(EXERCISE AIM)
In the entries below, find each line bearing the string "support" and copy it.

*** Opening RAW DATA ***

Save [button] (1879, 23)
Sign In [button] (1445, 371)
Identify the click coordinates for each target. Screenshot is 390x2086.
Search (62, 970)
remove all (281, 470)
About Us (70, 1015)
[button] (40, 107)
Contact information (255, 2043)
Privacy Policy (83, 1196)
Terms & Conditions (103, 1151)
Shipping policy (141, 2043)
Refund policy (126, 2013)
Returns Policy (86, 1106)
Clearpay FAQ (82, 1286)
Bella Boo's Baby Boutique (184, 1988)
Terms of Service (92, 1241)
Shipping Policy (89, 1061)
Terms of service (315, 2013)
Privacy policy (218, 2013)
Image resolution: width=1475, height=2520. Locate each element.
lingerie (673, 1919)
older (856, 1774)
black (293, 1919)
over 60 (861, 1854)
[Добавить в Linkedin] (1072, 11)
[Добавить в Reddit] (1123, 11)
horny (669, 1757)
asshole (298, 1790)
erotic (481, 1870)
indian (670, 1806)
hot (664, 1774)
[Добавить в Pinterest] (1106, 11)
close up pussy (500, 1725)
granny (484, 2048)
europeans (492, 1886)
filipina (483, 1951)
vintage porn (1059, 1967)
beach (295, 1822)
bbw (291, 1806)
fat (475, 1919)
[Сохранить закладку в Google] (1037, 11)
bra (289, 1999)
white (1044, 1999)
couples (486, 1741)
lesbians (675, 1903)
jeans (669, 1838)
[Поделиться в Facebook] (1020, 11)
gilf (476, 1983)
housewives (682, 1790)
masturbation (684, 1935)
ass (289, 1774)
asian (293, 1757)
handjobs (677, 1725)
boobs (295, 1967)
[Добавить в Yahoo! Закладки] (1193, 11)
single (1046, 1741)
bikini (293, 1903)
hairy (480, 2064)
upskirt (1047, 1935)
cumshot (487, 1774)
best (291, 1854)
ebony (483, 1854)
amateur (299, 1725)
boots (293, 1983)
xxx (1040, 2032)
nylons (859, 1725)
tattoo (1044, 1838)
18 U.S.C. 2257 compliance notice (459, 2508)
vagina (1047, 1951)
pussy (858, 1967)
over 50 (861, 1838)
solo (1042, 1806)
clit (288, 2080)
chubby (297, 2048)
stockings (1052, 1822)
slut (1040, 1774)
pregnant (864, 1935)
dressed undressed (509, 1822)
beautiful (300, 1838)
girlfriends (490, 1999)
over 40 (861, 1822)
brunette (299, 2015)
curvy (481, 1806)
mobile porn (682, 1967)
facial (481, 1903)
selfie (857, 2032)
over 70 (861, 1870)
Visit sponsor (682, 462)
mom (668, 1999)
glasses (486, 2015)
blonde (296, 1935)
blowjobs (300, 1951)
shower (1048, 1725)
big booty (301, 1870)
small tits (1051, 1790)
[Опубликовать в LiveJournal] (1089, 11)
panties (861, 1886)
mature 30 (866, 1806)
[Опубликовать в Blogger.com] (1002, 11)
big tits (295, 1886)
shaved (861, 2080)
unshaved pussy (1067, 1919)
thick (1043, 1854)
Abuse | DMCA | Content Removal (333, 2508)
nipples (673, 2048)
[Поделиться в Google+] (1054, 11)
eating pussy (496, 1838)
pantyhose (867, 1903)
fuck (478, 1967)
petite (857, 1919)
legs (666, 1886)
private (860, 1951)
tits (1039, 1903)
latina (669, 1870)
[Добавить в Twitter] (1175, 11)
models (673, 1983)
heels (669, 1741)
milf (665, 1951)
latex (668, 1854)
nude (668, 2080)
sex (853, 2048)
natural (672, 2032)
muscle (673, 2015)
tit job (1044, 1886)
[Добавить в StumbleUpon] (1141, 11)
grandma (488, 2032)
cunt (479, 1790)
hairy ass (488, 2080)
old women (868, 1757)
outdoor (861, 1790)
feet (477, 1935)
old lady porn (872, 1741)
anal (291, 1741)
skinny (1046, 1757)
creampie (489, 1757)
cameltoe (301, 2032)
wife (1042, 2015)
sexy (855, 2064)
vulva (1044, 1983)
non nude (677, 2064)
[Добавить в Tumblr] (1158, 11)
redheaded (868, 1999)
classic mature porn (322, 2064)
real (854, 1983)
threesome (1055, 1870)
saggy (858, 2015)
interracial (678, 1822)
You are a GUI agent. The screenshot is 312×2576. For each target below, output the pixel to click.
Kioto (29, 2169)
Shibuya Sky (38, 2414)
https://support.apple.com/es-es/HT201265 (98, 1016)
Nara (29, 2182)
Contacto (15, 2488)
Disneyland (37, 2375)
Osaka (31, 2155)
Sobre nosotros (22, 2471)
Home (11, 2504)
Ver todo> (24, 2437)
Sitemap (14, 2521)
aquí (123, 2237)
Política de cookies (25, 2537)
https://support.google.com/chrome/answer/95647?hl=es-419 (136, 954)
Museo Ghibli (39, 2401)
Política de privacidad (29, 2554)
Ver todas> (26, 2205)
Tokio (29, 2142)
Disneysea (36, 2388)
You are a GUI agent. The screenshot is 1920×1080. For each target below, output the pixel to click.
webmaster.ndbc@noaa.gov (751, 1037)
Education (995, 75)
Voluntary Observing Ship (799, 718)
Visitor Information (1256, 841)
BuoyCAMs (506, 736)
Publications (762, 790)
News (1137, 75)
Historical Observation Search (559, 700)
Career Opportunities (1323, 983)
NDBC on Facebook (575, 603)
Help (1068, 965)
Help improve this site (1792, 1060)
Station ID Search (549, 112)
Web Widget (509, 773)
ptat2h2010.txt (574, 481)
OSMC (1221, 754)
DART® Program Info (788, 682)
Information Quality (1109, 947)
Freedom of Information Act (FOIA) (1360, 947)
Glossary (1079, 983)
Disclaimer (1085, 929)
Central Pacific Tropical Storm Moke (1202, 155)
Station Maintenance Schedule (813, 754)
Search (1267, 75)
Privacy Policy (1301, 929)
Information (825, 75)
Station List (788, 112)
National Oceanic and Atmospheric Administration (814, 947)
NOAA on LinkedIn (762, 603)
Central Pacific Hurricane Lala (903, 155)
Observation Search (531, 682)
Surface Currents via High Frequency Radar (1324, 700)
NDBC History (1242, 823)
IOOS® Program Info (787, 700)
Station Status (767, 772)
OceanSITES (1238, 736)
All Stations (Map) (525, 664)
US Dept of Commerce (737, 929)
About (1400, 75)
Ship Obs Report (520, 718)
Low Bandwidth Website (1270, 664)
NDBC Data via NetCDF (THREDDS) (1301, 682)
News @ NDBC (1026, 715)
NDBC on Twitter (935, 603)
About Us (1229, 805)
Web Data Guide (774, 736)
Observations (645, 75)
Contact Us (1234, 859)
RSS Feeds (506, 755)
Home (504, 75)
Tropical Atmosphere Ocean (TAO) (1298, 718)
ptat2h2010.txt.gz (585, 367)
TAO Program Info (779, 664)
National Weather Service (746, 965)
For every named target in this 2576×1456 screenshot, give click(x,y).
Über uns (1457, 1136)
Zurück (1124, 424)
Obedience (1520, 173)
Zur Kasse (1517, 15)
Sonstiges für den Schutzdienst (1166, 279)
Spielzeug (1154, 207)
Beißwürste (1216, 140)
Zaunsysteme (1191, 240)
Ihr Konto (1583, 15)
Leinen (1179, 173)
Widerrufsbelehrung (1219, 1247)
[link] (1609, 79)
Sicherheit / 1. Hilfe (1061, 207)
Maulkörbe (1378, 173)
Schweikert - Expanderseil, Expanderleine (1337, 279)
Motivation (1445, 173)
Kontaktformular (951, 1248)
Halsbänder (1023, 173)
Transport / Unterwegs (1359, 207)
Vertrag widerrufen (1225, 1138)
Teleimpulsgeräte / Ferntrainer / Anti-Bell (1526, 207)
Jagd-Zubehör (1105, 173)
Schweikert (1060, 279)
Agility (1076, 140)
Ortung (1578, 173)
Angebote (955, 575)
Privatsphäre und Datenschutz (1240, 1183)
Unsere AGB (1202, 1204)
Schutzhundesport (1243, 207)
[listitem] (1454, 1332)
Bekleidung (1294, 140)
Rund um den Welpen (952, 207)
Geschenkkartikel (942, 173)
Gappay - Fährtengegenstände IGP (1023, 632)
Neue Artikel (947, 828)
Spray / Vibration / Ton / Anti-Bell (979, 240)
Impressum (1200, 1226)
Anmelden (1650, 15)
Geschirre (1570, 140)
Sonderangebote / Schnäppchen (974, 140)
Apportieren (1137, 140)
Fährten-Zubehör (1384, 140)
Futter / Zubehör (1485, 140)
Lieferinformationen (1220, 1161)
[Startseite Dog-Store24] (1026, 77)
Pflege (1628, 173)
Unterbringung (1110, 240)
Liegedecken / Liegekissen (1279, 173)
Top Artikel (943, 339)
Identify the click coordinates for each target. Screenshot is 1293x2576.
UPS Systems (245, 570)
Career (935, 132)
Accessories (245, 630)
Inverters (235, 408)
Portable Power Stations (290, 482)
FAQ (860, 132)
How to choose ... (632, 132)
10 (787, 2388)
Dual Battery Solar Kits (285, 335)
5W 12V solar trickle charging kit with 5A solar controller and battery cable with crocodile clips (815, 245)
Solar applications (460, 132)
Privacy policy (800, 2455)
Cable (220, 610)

*** Closing RAW DATA ***

(TASK ANSWER)
https://support.apple.com/es-es/HT201265 (98, 1016)
https://support.google.com/chrome/answer/95647?hl=es-419 (136, 954)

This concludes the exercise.